Tales from the Couch: A Clinical Psychologist’s True Stories of Psychopathology
Tales from the Couch is an interesting book and will likely appeal to non-professional readers. In 16 chapters organized by diagnosis, stories of psychotherapeutic treatment given by the author are told in a well-written style that is easy to read. It is clearly a culmination work of the author’s psychotherapeutic career, which includes as he states, his most “interesting and entertaining” patients. The author goes to great lengths to describe pathologies and events by camouflaging patients by changing their names. The tales themselves are “altered” somewhat, although in any given case, it is not clear what and how much is altered.
The book contains many catchy and meaningful phrases such as:
—in an unsuccessful therapy with a father and son: “They needed a whole different tune and maybe a different bandleader.”
—in psychotherapy: “We see the private decay under the glittering public façade.”
Dr.
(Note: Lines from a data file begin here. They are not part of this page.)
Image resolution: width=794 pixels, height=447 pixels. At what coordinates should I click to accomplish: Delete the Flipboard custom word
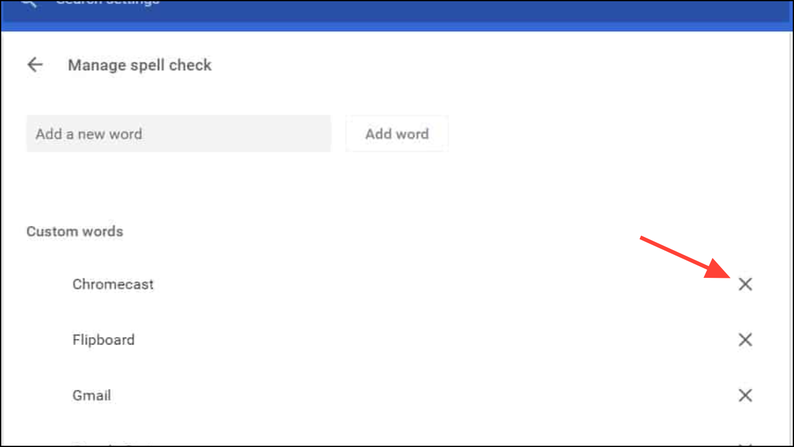coord(745,340)
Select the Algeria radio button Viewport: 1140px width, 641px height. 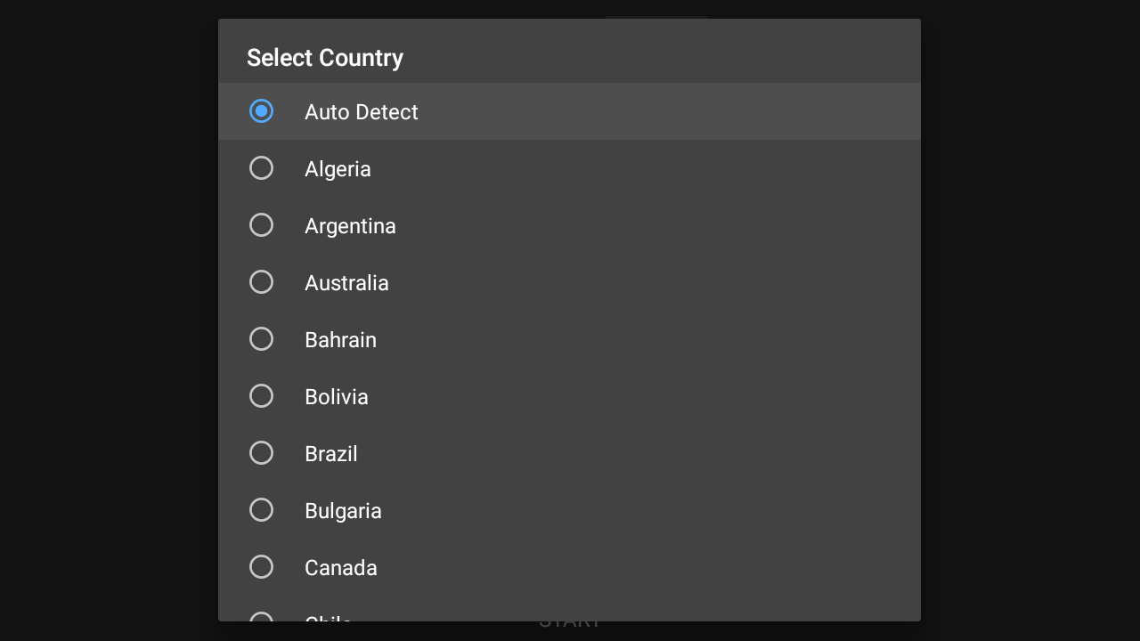point(261,168)

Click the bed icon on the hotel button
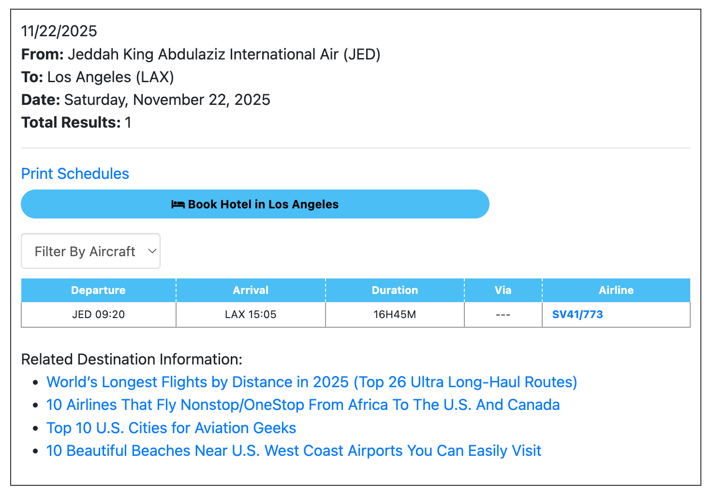(178, 204)
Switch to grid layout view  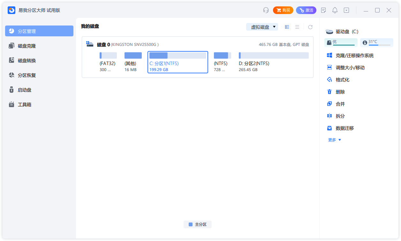coord(287,27)
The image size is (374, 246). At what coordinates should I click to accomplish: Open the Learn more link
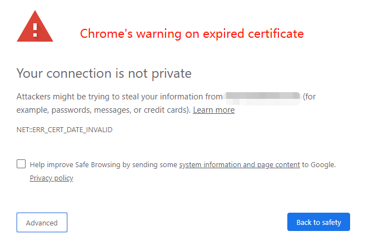coord(213,110)
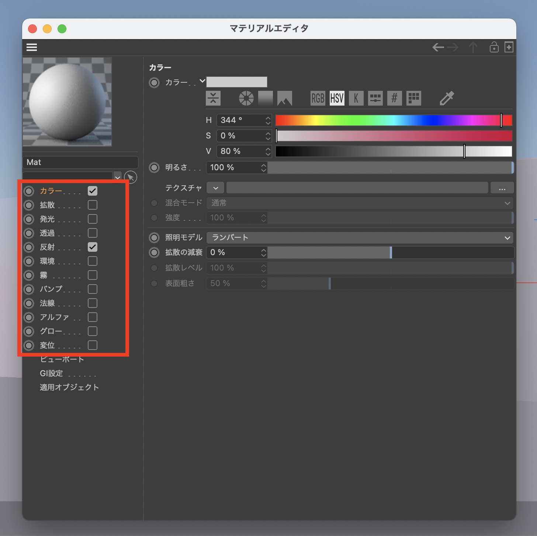Enable the アルファ channel checkbox
This screenshot has height=536, width=537.
[x=93, y=317]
Wendorf seems like a talented therapist who has been able to make connection with a number of difficult and resistive patients, particularly children and adolescents, underscoring the principle that “the human relationship is the real therapy.” At times, song lyrics or other people’s quotes are used to help a patient see a particular problem from a different point of view. Symptoms of mental health diagnoses are smoothly integrated into the stories making such education easy to digest.
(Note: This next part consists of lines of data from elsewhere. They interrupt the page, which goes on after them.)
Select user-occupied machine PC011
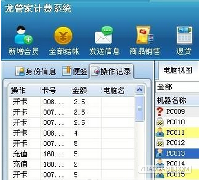[x=177, y=132]
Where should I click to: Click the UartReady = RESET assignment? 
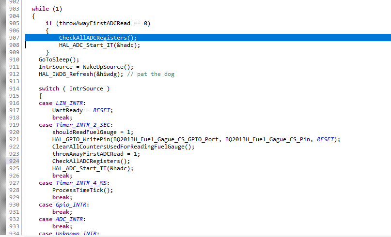coord(80,110)
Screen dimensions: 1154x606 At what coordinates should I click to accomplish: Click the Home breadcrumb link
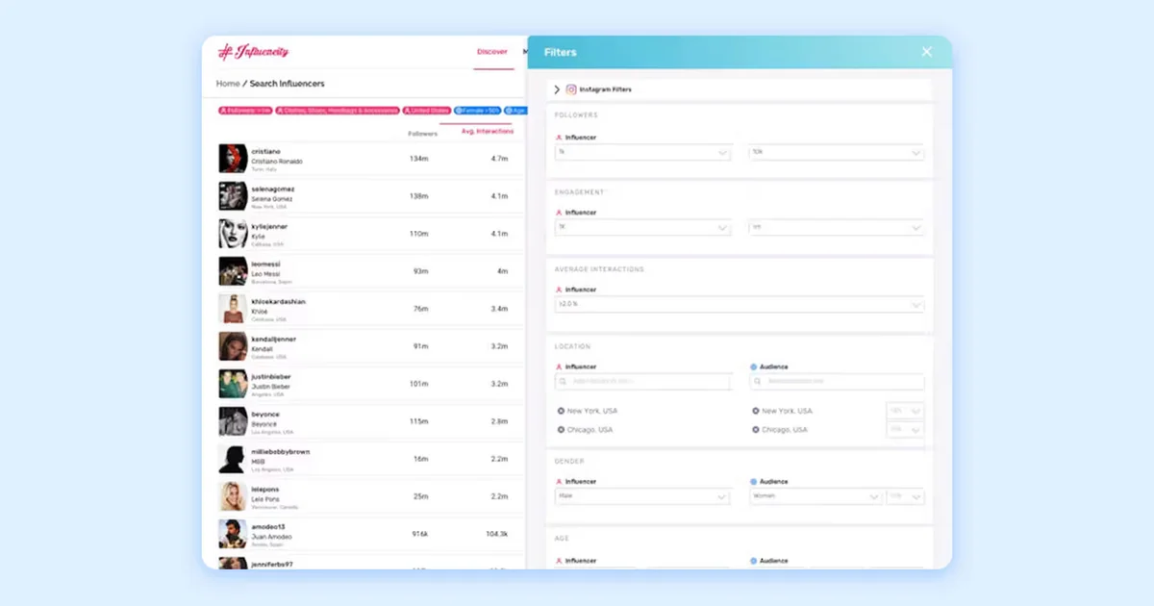coord(228,84)
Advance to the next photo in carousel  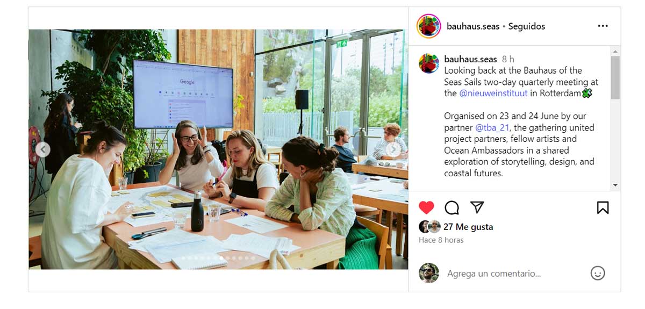pyautogui.click(x=393, y=149)
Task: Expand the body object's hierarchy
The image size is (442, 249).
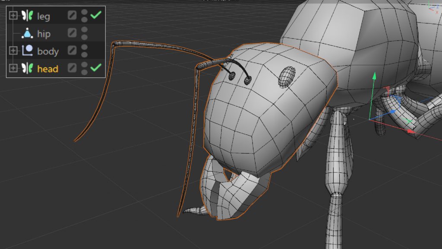Action: pos(13,50)
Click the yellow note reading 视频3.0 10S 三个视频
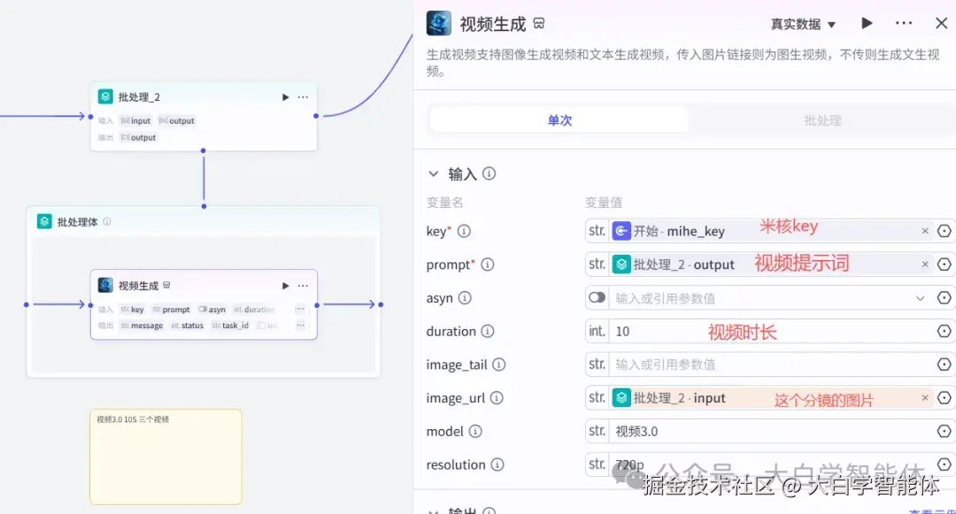This screenshot has height=514, width=956. tap(165, 456)
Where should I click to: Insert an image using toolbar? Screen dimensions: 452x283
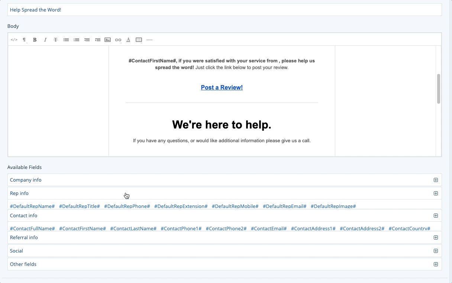pos(107,40)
The folksiness of the jargon is also a potential downside to this text. It is well known that in order to make a connection with young patients, it is necessary to “talk the talk” that they use. While this is necessary in treatment, such “talk” is not appropriate in a book. Calling people druggies, autistics, paranoids, and borderlines implies that their diagnosis is the sum and substance of their identity.
Perhaps of more concern is the use of the word “entertain” which the author uses both in being entertained himself as well as entertaining his reading audience. The function of patients is not to entertain anyone. Dr. Wendorf suggests that some patients are boring, tedious, and not “very dramatic” Sometimes he sees psychotherapy as “pretty dull.” Patients have no obligation to be entertaining. Psychotherapeutic work is work, but in my experience, is consistently engaging and never boring.
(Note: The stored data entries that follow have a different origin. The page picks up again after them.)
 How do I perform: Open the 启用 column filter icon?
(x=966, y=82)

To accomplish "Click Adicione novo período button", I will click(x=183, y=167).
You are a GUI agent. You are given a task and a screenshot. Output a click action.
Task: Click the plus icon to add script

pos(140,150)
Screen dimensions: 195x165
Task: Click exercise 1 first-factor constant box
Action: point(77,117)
A depreciating tone creeps into his descriptions such that some patients are “merely weird” or one patient is “a pig.” The author may have thought he was being funny, but in fact if a therapist believes these things about patients, he needs an attitude adjustment or the patient needs a new therapist. On one occasion “just for fun,” he and his colleagues told a drug abusing patient that the ultimate psychic high occurred with Elmer’s glue to get him to try it, which he did. There is never a reason to pull a prank on a patient “just for fun.”
Lastly, although the book makes “great efforts” to hide the identity of patients, it would be much better if the therapy settings were also generalized. For example, a patient could be Teacher of the Year in “a Midwestern state” rather than a specific one as the author identifies. Patients could be seen at “a local mental health center” rather than at clinics and centers identified by name.
It may seem that I am being critical of the author and this book. These critiques are more likely ones that would be discerned by a mental health professional and perhaps minimally noticed by a lay reader who must be aware that most mental health patients are not as “entertaining” as these stories. Each person has their own story and is not “boring” to treat. They are us.